ASSIGNED TASK ▸ Copy the data exactly, line for line.

INPUT MATERIAL ▸
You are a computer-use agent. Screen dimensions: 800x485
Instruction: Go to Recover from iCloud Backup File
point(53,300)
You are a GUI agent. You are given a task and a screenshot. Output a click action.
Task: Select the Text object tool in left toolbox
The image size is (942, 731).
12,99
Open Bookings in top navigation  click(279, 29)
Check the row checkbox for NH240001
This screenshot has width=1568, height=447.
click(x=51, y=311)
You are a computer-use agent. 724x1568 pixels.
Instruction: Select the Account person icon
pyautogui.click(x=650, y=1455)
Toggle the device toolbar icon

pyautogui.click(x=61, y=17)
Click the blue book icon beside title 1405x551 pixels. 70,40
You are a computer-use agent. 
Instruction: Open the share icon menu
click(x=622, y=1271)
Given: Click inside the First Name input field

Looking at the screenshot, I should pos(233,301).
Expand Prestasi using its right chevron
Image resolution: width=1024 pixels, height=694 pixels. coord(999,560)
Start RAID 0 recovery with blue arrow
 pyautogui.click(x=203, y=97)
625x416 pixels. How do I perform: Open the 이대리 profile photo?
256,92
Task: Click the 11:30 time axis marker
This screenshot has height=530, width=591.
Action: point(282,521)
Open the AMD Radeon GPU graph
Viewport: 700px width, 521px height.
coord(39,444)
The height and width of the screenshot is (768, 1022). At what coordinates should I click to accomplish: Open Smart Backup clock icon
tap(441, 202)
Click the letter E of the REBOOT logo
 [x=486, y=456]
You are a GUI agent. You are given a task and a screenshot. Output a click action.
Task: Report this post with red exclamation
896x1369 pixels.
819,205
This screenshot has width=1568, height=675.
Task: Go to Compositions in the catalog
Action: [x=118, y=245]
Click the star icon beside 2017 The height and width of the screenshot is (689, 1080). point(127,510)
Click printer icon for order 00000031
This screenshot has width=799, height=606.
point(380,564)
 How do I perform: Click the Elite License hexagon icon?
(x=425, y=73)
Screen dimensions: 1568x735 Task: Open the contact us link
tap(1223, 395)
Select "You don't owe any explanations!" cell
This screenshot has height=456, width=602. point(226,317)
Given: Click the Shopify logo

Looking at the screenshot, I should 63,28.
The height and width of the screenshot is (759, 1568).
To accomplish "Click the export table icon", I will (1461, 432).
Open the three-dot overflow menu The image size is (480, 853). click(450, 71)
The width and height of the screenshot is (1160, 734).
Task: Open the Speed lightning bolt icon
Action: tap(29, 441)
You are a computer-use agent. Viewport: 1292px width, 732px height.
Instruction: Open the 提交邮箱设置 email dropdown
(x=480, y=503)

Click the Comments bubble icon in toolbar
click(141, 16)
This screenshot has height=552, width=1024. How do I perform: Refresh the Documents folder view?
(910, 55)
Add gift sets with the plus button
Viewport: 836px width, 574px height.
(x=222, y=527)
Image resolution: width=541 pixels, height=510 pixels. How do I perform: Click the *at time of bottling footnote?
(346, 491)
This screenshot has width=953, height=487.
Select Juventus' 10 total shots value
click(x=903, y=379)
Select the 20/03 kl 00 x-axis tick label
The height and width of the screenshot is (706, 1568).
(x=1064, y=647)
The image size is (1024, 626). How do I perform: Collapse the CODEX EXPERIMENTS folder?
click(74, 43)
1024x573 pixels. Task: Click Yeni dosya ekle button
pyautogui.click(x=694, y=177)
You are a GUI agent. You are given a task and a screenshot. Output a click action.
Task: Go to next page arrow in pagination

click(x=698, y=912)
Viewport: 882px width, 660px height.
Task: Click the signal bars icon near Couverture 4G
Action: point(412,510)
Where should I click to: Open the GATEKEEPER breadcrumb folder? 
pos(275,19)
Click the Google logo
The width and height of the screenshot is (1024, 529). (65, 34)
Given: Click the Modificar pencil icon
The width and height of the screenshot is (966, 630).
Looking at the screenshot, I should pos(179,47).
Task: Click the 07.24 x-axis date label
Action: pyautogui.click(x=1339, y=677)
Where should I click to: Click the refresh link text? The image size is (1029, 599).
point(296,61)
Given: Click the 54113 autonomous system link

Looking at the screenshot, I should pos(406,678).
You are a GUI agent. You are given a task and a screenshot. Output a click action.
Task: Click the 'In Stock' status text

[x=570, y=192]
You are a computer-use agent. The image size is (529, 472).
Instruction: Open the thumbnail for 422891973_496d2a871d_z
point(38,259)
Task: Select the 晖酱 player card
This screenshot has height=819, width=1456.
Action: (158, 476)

OUTPUT OF THE TASK ▸
You are a computer-use agent. Screen dimensions: 800x485
Instruction: Go to Recover from iCloud Backup File
point(53,300)
You are a GUI agent. You are given a task and a screenshot. Output a click action.
Task: Select the Text object tool in left toolbox
The image size is (942, 731).
12,99
Open Bookings in top navigation  click(279, 29)
Check the row checkbox for NH240001
This screenshot has width=1568, height=447.
click(x=51, y=311)
You are a computer-use agent. 724x1568 pixels.
Instruction: Select the Account person icon
pyautogui.click(x=650, y=1455)
Toggle the device toolbar icon

pyautogui.click(x=61, y=17)
Click the blue book icon beside title 1405x551 pixels. 70,40
You are a computer-use agent. 
Instruction: Open the share icon menu
click(x=622, y=1271)
Given: Click inside the First Name input field

Looking at the screenshot, I should pos(233,301).
Expand Prestasi using its right chevron
Image resolution: width=1024 pixels, height=694 pixels. coord(999,560)
Start RAID 0 recovery with blue arrow
 pyautogui.click(x=203, y=97)
625x416 pixels. How do I perform: Open the 이대리 profile photo?
256,92
Task: Click the 11:30 time axis marker
This screenshot has height=530, width=591.
Action: point(282,521)
Open the AMD Radeon GPU graph
Viewport: 700px width, 521px height.
coord(39,444)
The height and width of the screenshot is (768, 1022). At what coordinates should I click to accomplish: Open Smart Backup clock icon
tap(441, 202)
Click the letter E of the REBOOT logo
 [x=486, y=456]
You are a GUI agent. You are given a task and a screenshot. Output a click action.
Task: Report this post with red exclamation
896x1369 pixels.
819,205
This screenshot has width=1568, height=675.
Task: Go to Compositions in the catalog
Action: [x=118, y=245]
Click the star icon beside 2017 The height and width of the screenshot is (689, 1080). point(127,510)
Click printer icon for order 00000031
This screenshot has width=799, height=606.
point(380,564)
 How do I perform: Click the Elite License hexagon icon?
(x=425, y=73)
Screen dimensions: 1568x735 Task: Open the contact us link
tap(1223, 395)
Select "You don't owe any explanations!" cell
This screenshot has height=456, width=602. point(226,317)
Given: Click the Shopify logo

Looking at the screenshot, I should 63,28.
The height and width of the screenshot is (759, 1568).
To accomplish "Click the export table icon", I will (1461, 432).
Open the three-dot overflow menu The image size is (480, 853). click(450, 71)
The width and height of the screenshot is (1160, 734).
Task: Open the Speed lightning bolt icon
Action: tap(29, 441)
You are a computer-use agent. Viewport: 1292px width, 732px height.
Instruction: Open the 提交邮箱设置 email dropdown
(x=480, y=503)

Click the Comments bubble icon in toolbar
click(141, 16)
This screenshot has height=552, width=1024. How do I perform: Refresh the Documents folder view?
(910, 55)
Add gift sets with the plus button
Viewport: 836px width, 574px height.
(x=222, y=527)
Image resolution: width=541 pixels, height=510 pixels. How do I perform: Click the *at time of bottling footnote?
(346, 491)
This screenshot has width=953, height=487.
Select Juventus' 10 total shots value
click(x=903, y=379)
Select the 20/03 kl 00 x-axis tick label
The height and width of the screenshot is (706, 1568).
(x=1064, y=647)
The image size is (1024, 626). How do I perform: Collapse the CODEX EXPERIMENTS folder?
click(74, 43)
1024x573 pixels. Task: Click Yeni dosya ekle button
pyautogui.click(x=694, y=177)
You are a GUI agent. You are given a task and a screenshot. Output a click action.
Task: Go to next page arrow in pagination

click(x=698, y=912)
Viewport: 882px width, 660px height.
Task: Click the signal bars icon near Couverture 4G
Action: point(412,510)
Where should I click to: Open the GATEKEEPER breadcrumb folder? 
pos(275,19)
Click the Google logo
The width and height of the screenshot is (1024, 529). (65, 34)
Given: Click the Modificar pencil icon
The width and height of the screenshot is (966, 630).
Looking at the screenshot, I should pos(179,47).
Task: Click the 07.24 x-axis date label
Action: pyautogui.click(x=1339, y=677)
Where should I click to: Click the refresh link text? The image size is (1029, 599).
point(296,61)
Given: Click the 54113 autonomous system link

Looking at the screenshot, I should pos(406,678).
You are a GUI agent. You are given a task and a screenshot. Output a click action.
Task: Click the 'In Stock' status text

[x=570, y=192]
You are a computer-use agent. The image size is (529, 472).
Instruction: Open the thumbnail for 422891973_496d2a871d_z
point(38,259)
Task: Select the 晖酱 player card
This screenshot has height=819, width=1456.
Action: (158, 476)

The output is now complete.